Nor Trust in Wodan     Walhall's High Drighten...

The raw ingredients out of which J.R.R. Tolkien fashioned The Lord of the Rings are equal parts Norse-Anglo-Saxon-Germanic myth, chivalric romance, and Christian apocalyptics (evil personified and mighty, but also powerful guardian spirits, and over all a God who arranges things so that the highest prizes fall to those who suffer). The mix is extraordinarily powerful. But if you want the Norse-Anglo-Saxon-Germanic myth itself, akratos--unmixed, undiluted--you have to go elsewhere: to a place like Stephan Grundy (1994), Rhinegold (New York: Bantam: 0553095455: 1994).

The dwarf scuttled away between the rocks, slithering into them until Loki could no longer see where dwarf ended and stone began.

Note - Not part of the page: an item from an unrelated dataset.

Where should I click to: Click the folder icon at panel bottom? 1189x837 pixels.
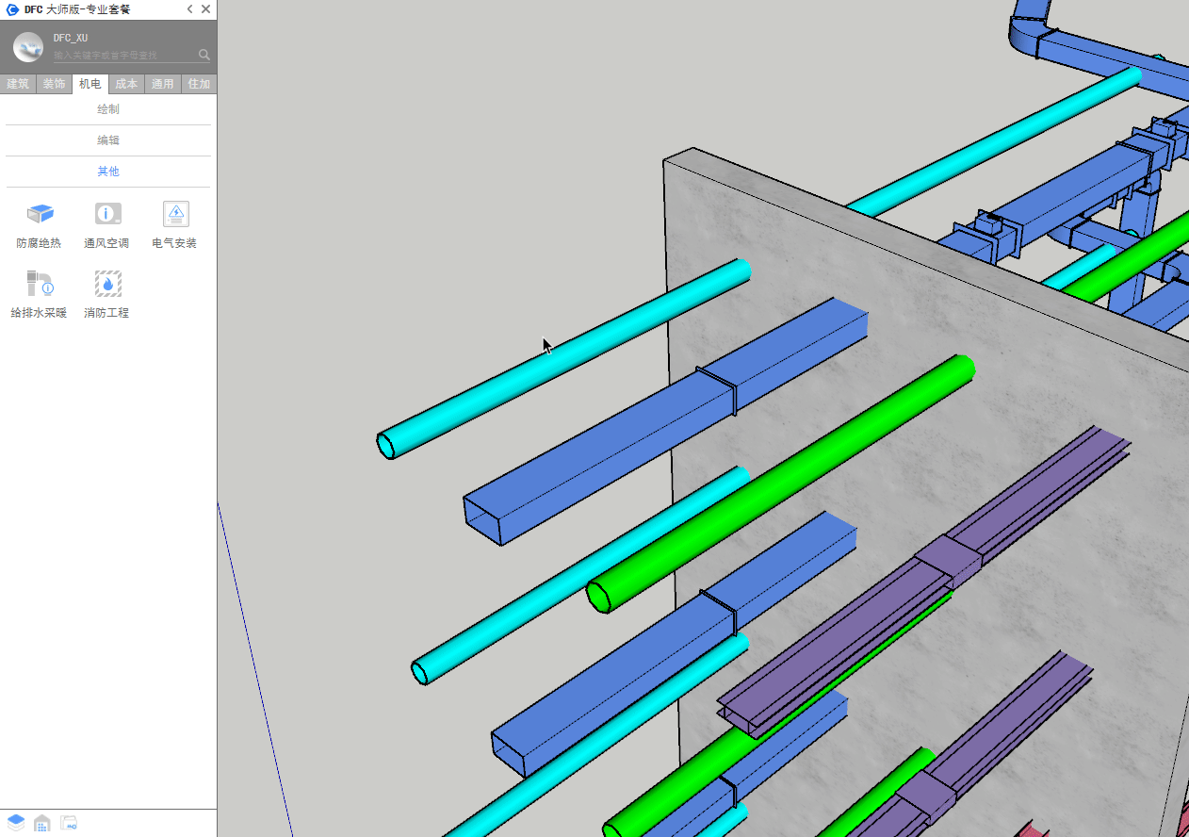click(x=69, y=823)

Only the red sparks of his eyes glowed out of the darkness as his voice hissed:

My curse on the ring I made, on all who wear it! Gold fired in blood, ruby blood-red, be you bathed in your holders' blood again and again, the death of athelings and the sorrow of women. Death to every man who takes you, make each woman who keeps you the bringer of death to her kind. Be strife of kinsmen, be breaker of bonds, let no gift and no oath hold where the river's fire burns, let no love bear lasting fruit, but cut all kin of your keepers down. My curse on the hoard I kept, held by the ring! Let no craft work its might to weal, let no need turn round nithing's might, but smith-craft's torch and need-fire's glow burn but to funeral pyres. Brother's bane and drighten's doom: thus Andward names the hoard! Norns, lay this orlog from the Rhine's depths. Write this wyrd--so shall it be!

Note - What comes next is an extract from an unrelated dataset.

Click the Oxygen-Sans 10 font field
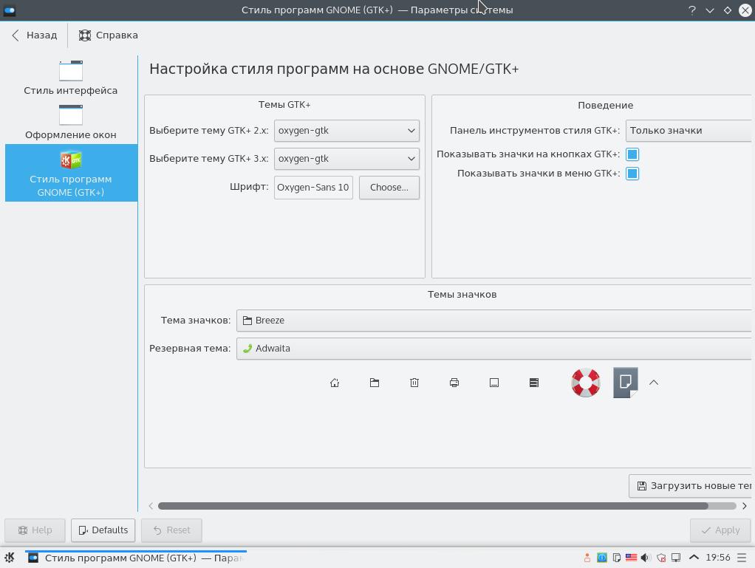This screenshot has width=755, height=568. coord(313,188)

"Then what hope is there for us?" asked Alfarik quietly.

"To die like Walsungs," Wynberht answered, then started to chant softly:

If our wyrd is crueler,       let our courage be keener
harder be hearts       and higher be souls
unweakened by fear       though with horror fraught
then shall Wals's sons       all worthy be named.

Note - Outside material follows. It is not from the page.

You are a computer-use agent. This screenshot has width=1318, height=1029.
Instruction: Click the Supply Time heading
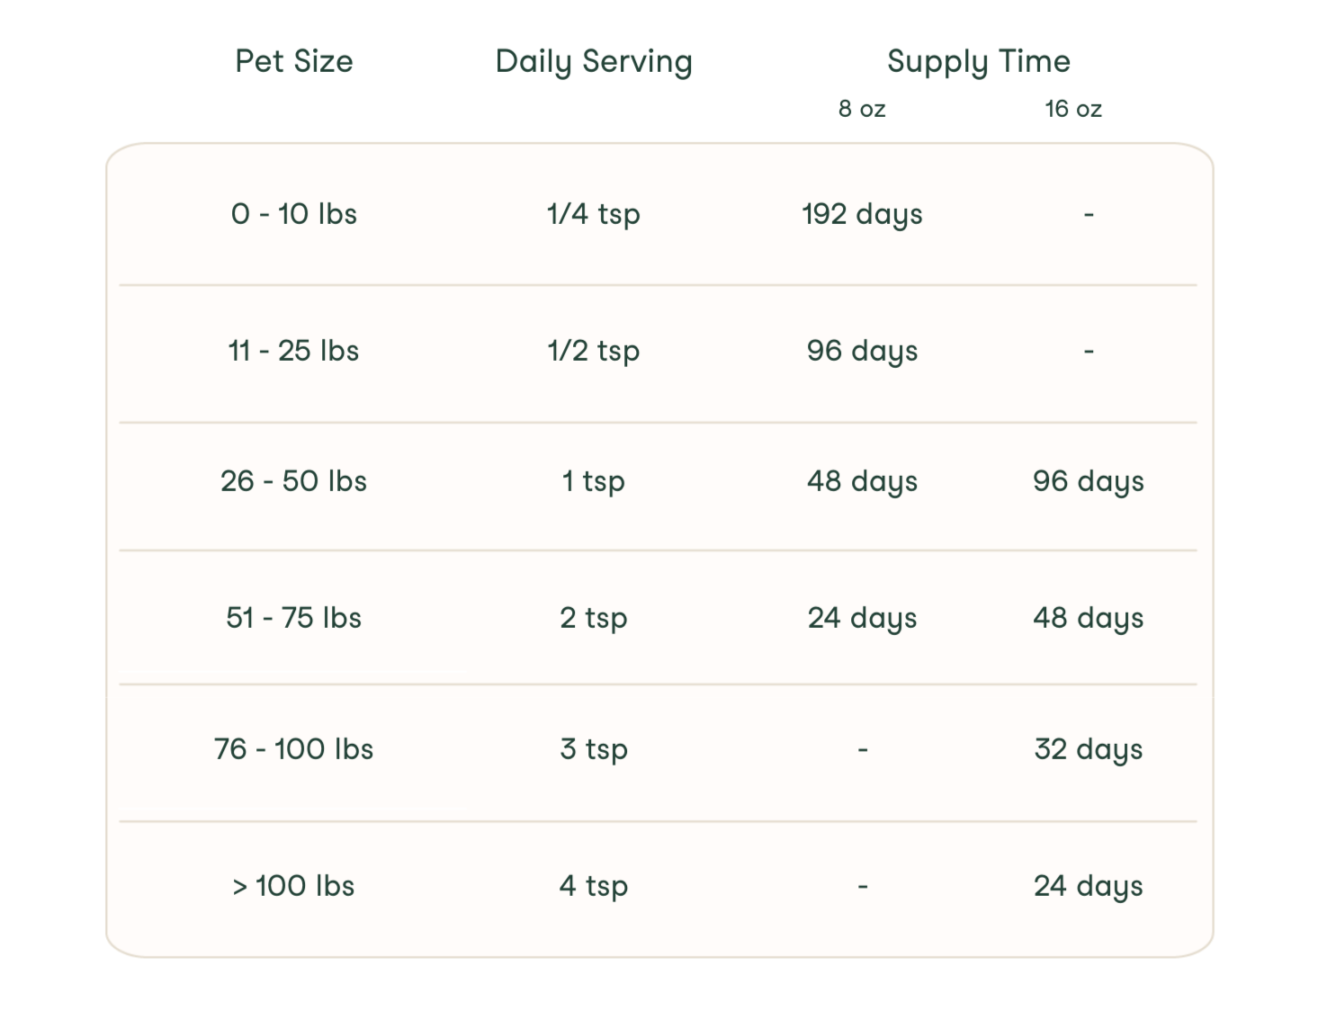[978, 61]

"Now I shall sing a song for you which is seldom heard on the Rhine these days... of the Rhine's gold: how it was drawn forth... how the children of Hraithamar fought over it till at last it was won by Sigifrith the son of Sigimund and Herwodis:

Wodan and Hoenir       wandered with Loki
to Middle-Garth       as men by the Rhine.
There an otter       eating saw they
a goodly fish       the flood beside...


No hero, say men,       higher has lived
Than Sigifrith Fadhmir's Bane       slaying the wyrm
to get for himself       the gold's red-bright fire,
glittering by       the banks of the Rhine.

Wyrd love no fosterling       more long than a moment,
and no man may breathe       for more than his days,
Nor trust long in Wodan       Walhall's high drighten,
for raven and wolf       wait for his thanes aye.

Now lies the weregild       all lost by the Rhine,
and no man may say       nor see where it's hid.
For only two living       owned Fadhmir's secret,
now that secret's kept       in cairn with the dead.

Stephan Grundy is not to everybody's taste--I'm not even sure that he is to my taste: I have never picked up Rhinegold again since I read it for the first (and only) time perhaps six years ago. But the memory of reading it still haunts me, and it is not an experience that I would have foregone.